TEXT PASSAGE:

________________

Diuretics, I already mentioned. They increase
urine flow and consequently, increase sodium
and water excretion by the heart. And of course,
you can see that there are also possibilities
of increasing the squeeze of the heart.
It turns out that increasing the squeeze of
the heart can sometimes overtax an already
tired heart, but at least one agent - digitalis,
seems to be safe. In critical situations where
the patient is in shock, that is they have
a dangerously low blood pressure, we give
intravenous drugs. For example, intravenous
adrenaline-like drugs that increase the contractility
of the heart, but you can only do that for
a short time because in a sense, you’re
whipping a tired horse. So, maybe it runs
a little faster for a short time, but they
die sooner. So, we’re very careful with
the use of drugs that markedly increase the
contraction of the heart in heart failure.
And again, here you see all the drugs listed
that can be used. You can see that the Beta
Blockers, the ACE inhibitors, the diuretics
and then the inotropic agents on the far right
are the ones we try to use as little as possible.

________________

Pixel coordinate grounding data:
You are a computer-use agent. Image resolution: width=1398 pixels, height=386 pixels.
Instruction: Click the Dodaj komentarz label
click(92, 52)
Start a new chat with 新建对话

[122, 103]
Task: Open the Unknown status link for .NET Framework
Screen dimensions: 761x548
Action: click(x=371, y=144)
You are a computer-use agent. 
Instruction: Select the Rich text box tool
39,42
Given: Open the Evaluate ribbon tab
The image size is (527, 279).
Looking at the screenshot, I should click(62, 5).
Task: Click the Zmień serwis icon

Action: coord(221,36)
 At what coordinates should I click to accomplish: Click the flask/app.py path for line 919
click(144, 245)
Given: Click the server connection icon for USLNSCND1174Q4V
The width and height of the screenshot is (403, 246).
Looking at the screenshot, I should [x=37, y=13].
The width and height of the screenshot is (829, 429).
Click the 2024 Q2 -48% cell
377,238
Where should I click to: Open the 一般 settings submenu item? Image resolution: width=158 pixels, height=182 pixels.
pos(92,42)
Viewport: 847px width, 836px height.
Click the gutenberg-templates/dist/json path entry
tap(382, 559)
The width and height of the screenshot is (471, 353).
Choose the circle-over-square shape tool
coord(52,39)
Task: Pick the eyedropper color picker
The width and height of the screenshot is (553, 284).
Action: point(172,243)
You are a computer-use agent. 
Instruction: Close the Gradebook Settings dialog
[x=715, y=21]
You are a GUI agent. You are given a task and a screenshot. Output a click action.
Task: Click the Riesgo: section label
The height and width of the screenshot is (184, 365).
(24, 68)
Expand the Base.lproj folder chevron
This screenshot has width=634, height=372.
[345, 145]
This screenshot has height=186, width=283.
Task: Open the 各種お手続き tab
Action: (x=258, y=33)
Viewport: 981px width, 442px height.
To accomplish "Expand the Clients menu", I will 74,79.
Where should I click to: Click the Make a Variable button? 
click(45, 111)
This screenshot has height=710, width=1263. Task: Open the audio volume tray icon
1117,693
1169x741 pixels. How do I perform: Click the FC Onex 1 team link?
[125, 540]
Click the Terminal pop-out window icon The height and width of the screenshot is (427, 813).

________________

LIST OF TASKS:
**A)** Summarize the passage on drug treatment of heart failure in two sentences.
**B)** Continue the passage on drug treatment of heart failure from its final sentence.

LIST OF ANSWERS:
**A)** Increasing the squeeze of the heart can sometimes overtax an already tired heart, although digitalis seems to be safe. Intravenous adrenaline-like drugs that increase contractility are given to patients in shock, but only for a short time, so drugs that markedly increase the heart's contraction are used with great care in heart failure.

**B)**
And again, there’s patient counseling. We
already talked about the lifestyle. Alcohol
is a depressant on the heart so we want patients
drinking as little as possible. Smoking has
to stop, we want weight control, we want regular
exercise. All of the lifestyle things, again,
repeated to work with the medicines what we’re
giving or to work with the interventions.
For example, opening up a coronary artery
or replacing a heart valve.
And further patient counseling, of course,
involves the medications. Are the patients
taking the medications? And are they taking
them regularly and as appropriately prescribed?
This is a huge problem. In the United States,
many patients fail to take their medications.
If there are surgical or catheter interventions,
what these contain and what they can do and
what the potential complications are; one
wants to reduce stress in the patient’s
life, one wants the patient to keep track
of symptoms. Are they getting better, are
they getting worse, is there weight gaining
all of a sudden because of a marked increase
in fluid retention? And of course, we would
like patients to not overdulge in fluid intake
and certainly, come for follow up visits with
the doctor or the nurse clinician in order
for us to monitor how things are going with
therapy and if we have to make further adjustments
So, in conclusion, heart failure is a growth
industry particularly in older individuals.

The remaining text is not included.